_INSTRUCTION_:
Copy word for word the stretch of the entries below from the line containing "This screenshot has width=1006, height=473." through the end of the entries, and output only that stretch. Leave the pictures out of your answer.
*** PROVIDED DATA ***
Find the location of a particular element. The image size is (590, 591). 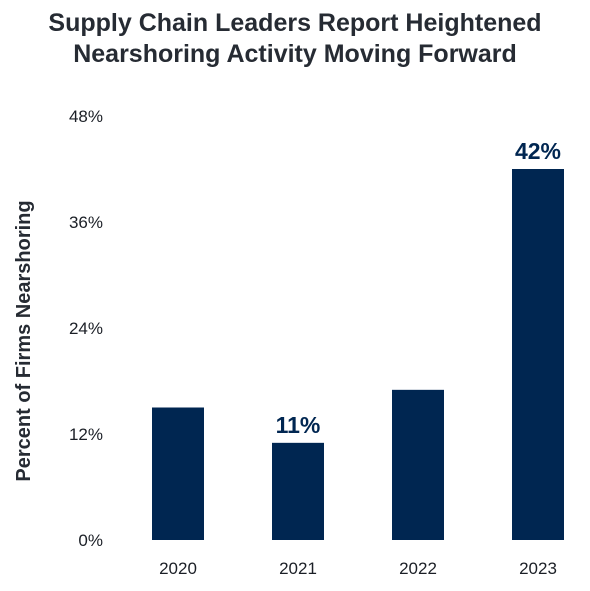

data-label: 42% is located at coordinates (538, 151).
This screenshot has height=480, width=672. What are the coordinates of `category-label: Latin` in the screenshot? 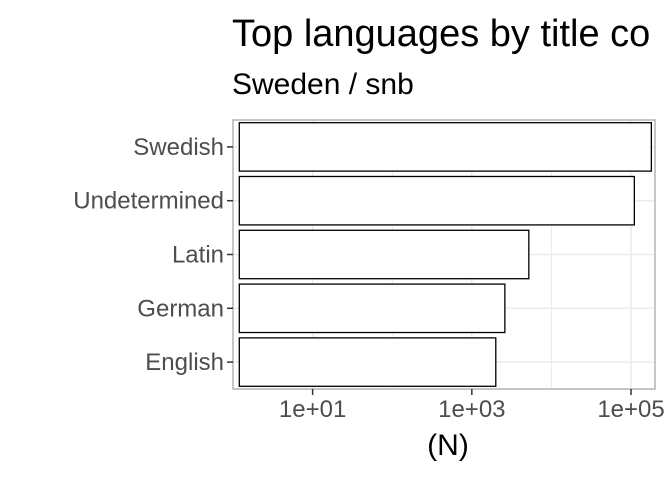 It's located at (198, 256).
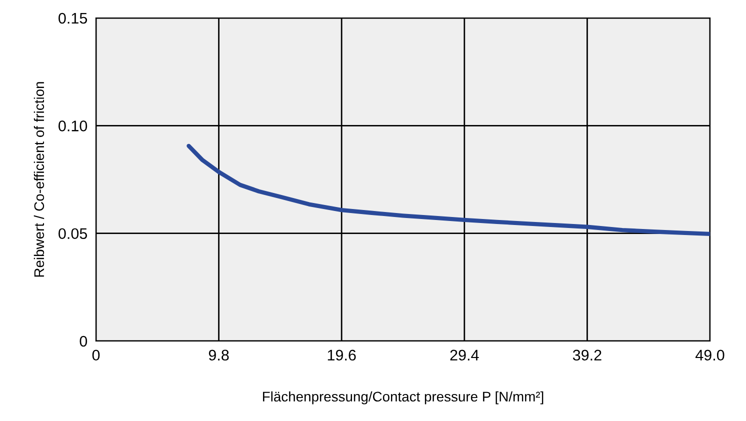  I want to click on x-tick-label: 39.2, so click(587, 356).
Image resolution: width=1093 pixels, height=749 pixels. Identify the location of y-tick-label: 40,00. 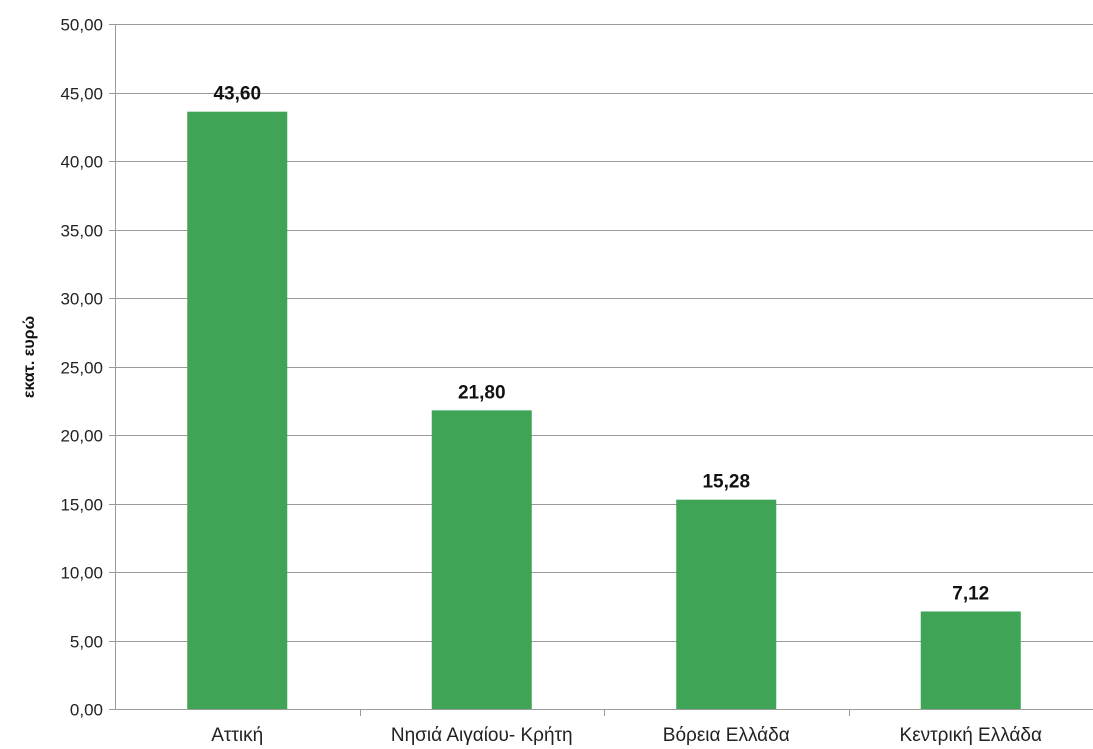
(82, 162).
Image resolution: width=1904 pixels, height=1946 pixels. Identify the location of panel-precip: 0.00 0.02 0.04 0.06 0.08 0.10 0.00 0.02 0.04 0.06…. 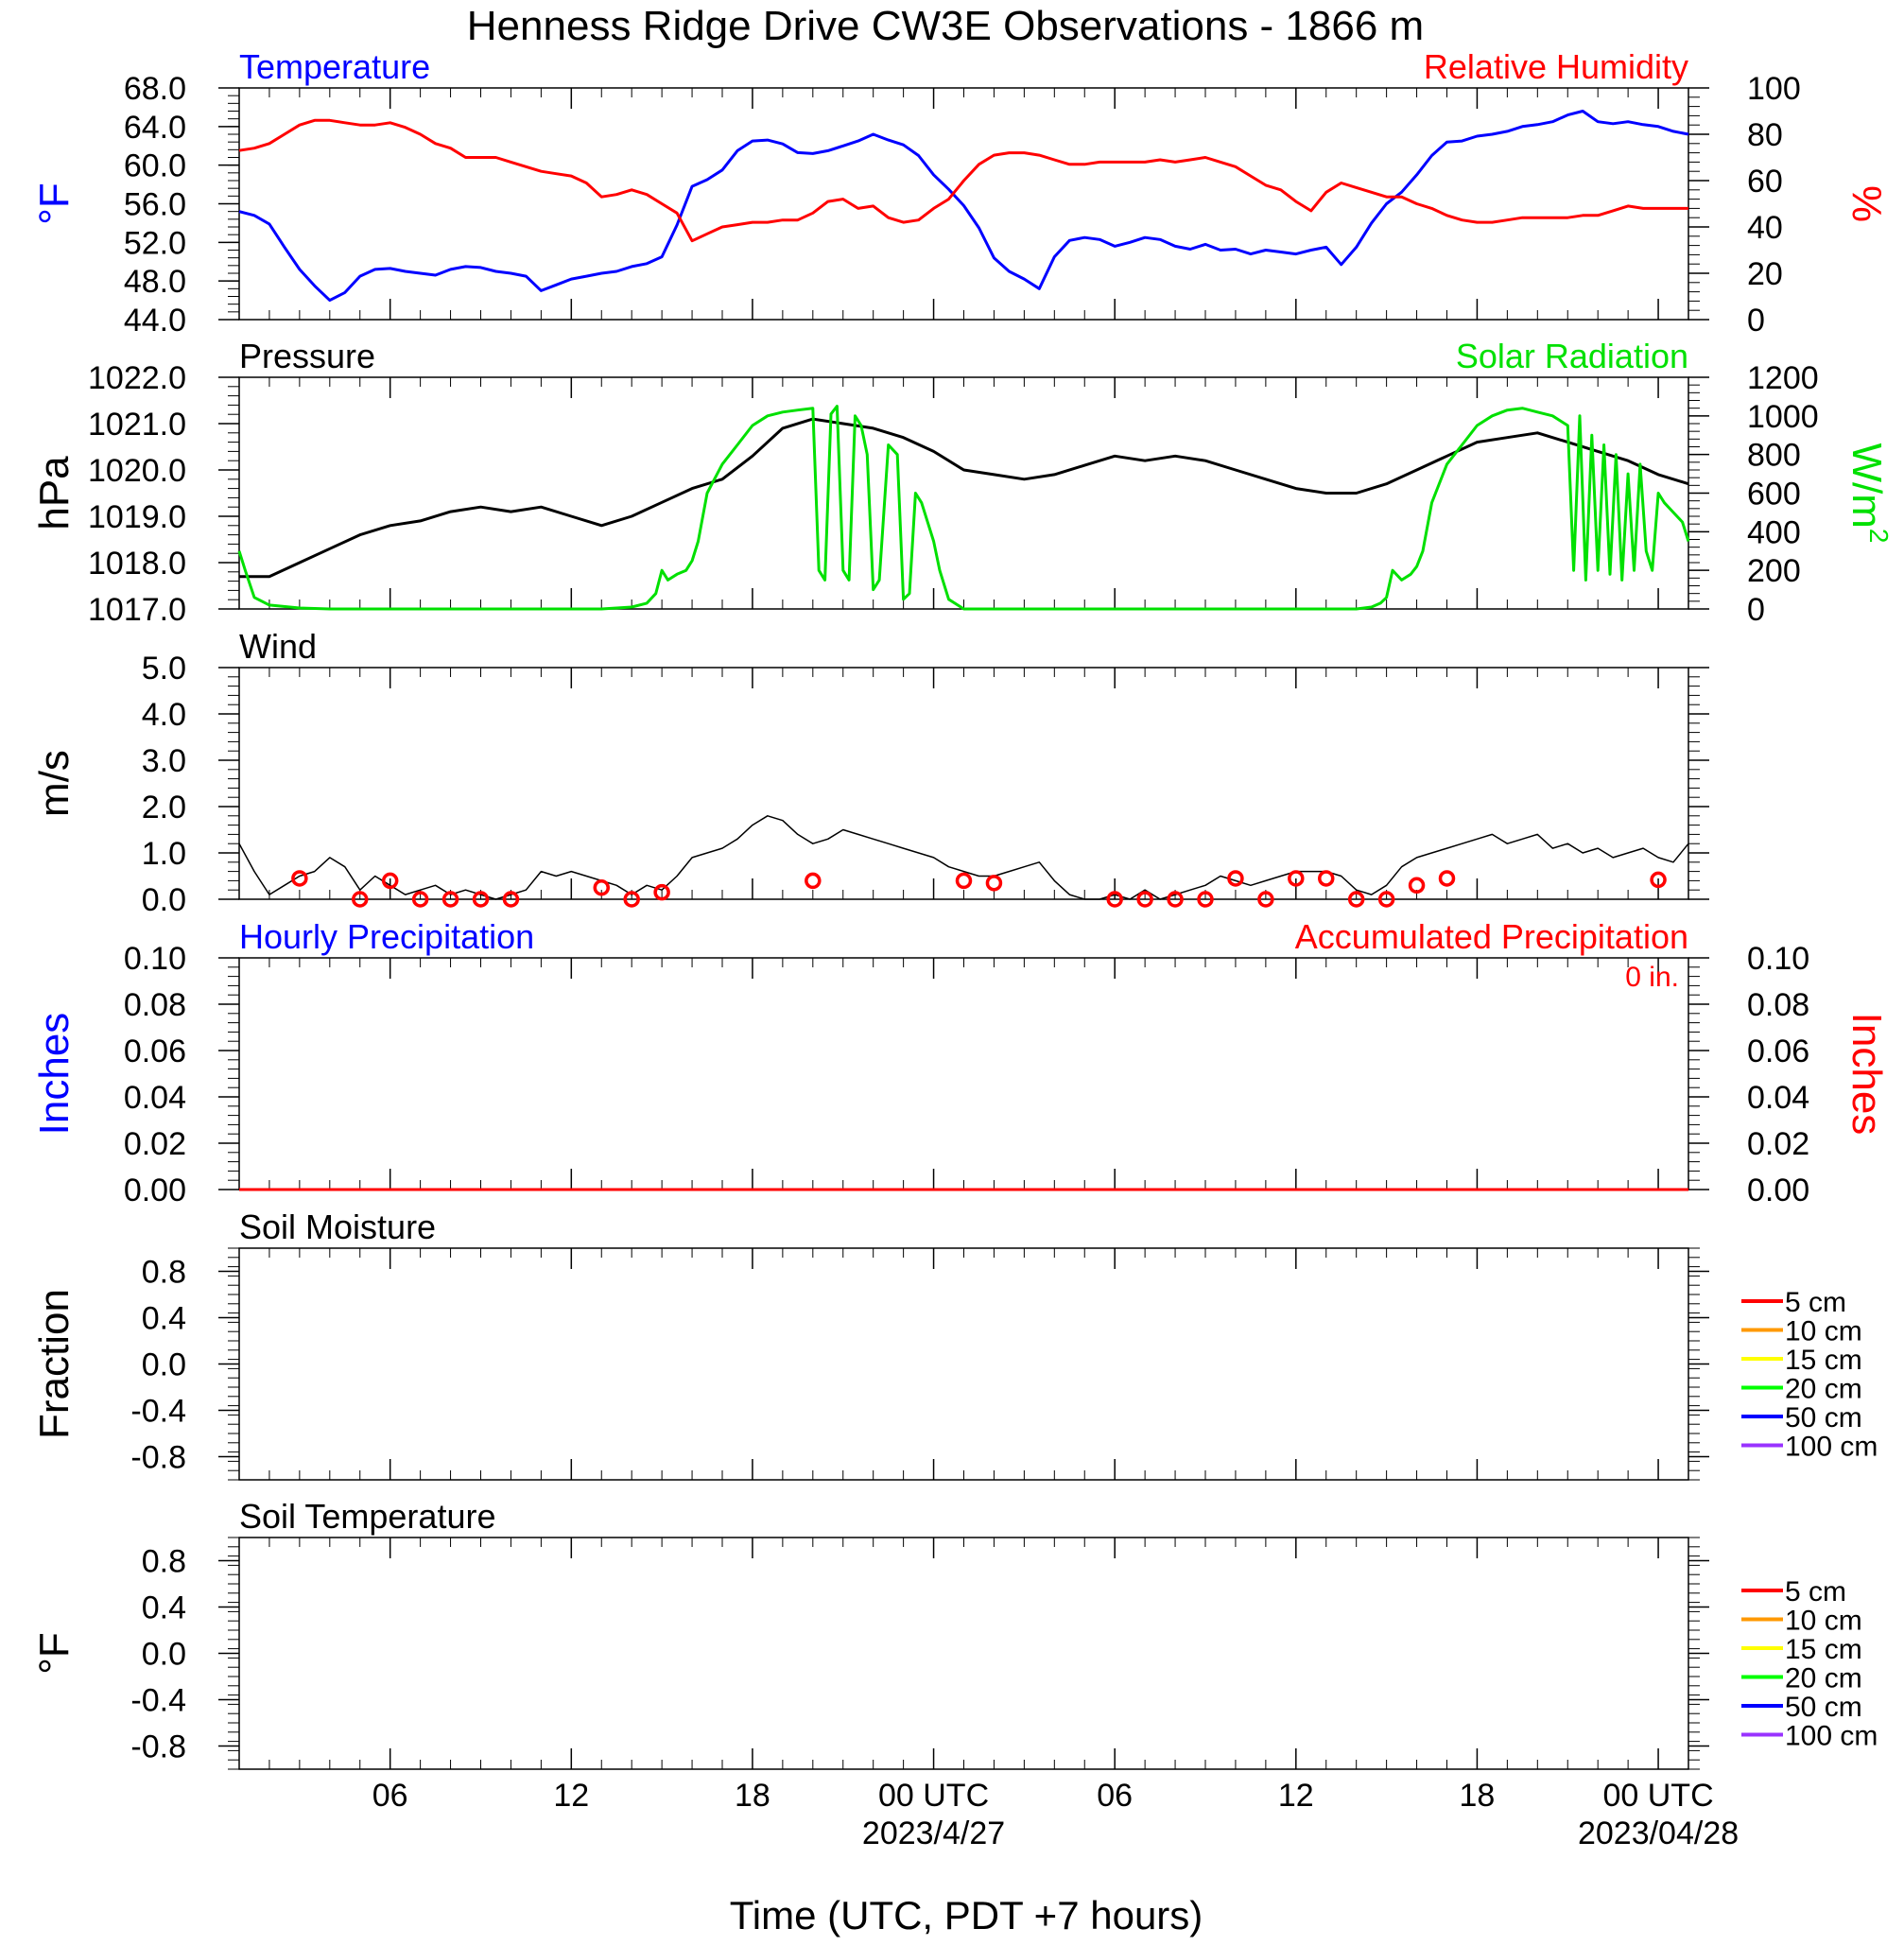
(960, 1062).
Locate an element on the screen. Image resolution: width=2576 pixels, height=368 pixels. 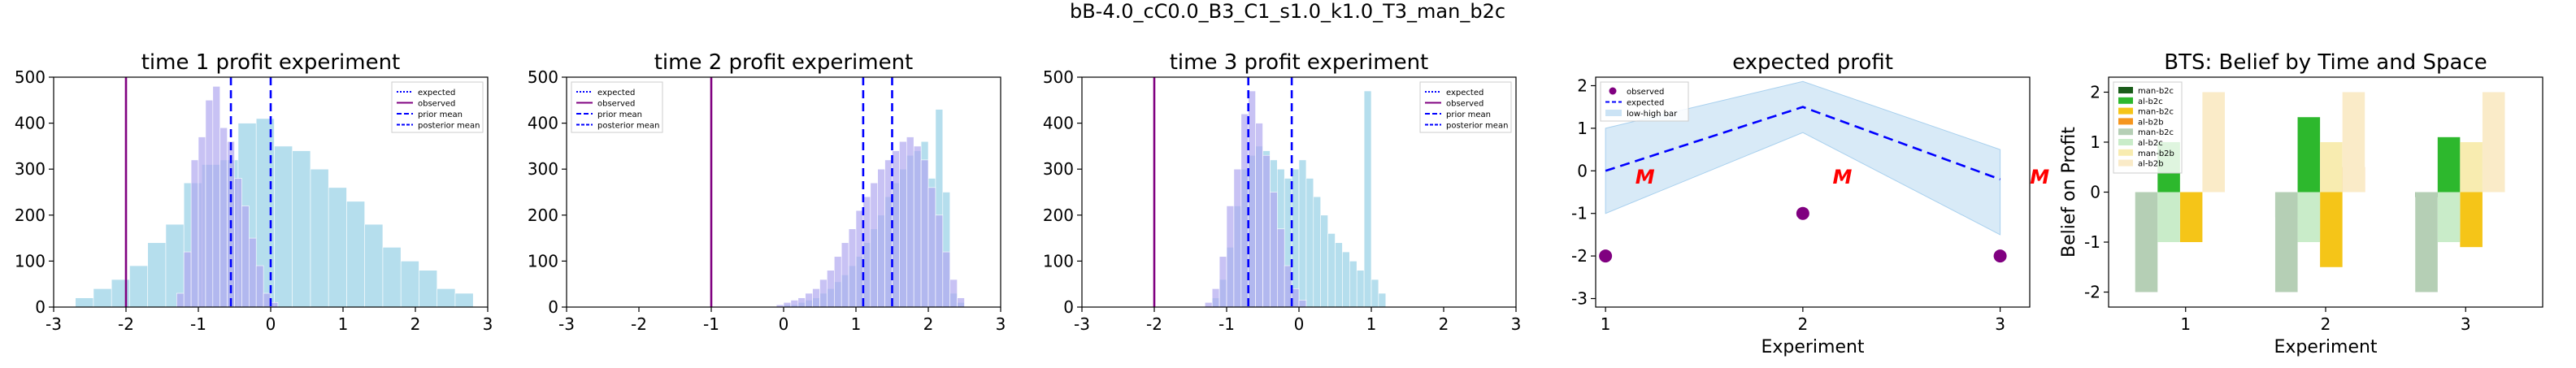
y-tick-label: 100 is located at coordinates (30, 261).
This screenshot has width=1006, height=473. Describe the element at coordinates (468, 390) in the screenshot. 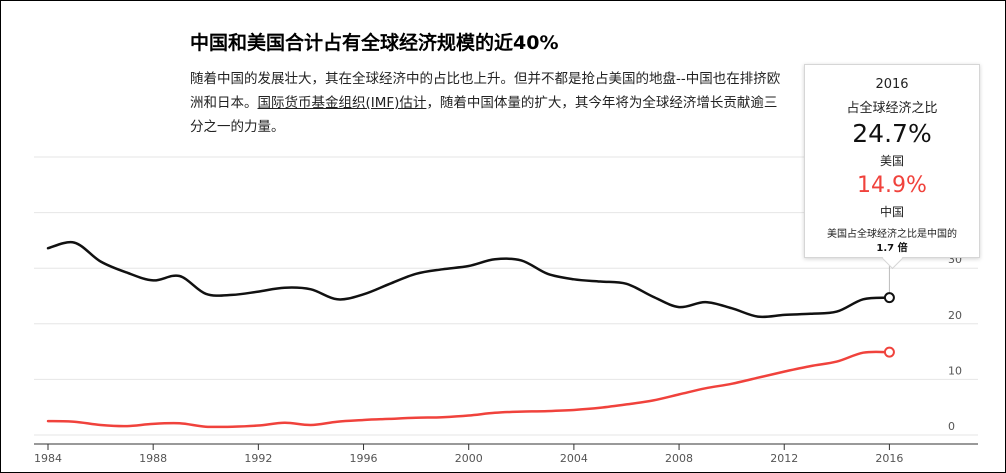

I see `china-series-line` at that location.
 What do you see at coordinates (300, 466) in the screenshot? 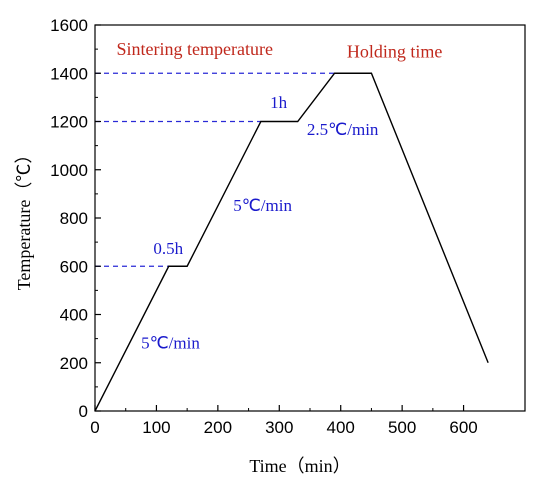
*** End of PROVIDED DATA ***
_ANSWER_:
This screenshot has width=1006, height=473. Describe the element at coordinates (468, 390) in the screenshot. 

I see `china-series-line` at that location.
 What do you see at coordinates (300, 466) in the screenshot? 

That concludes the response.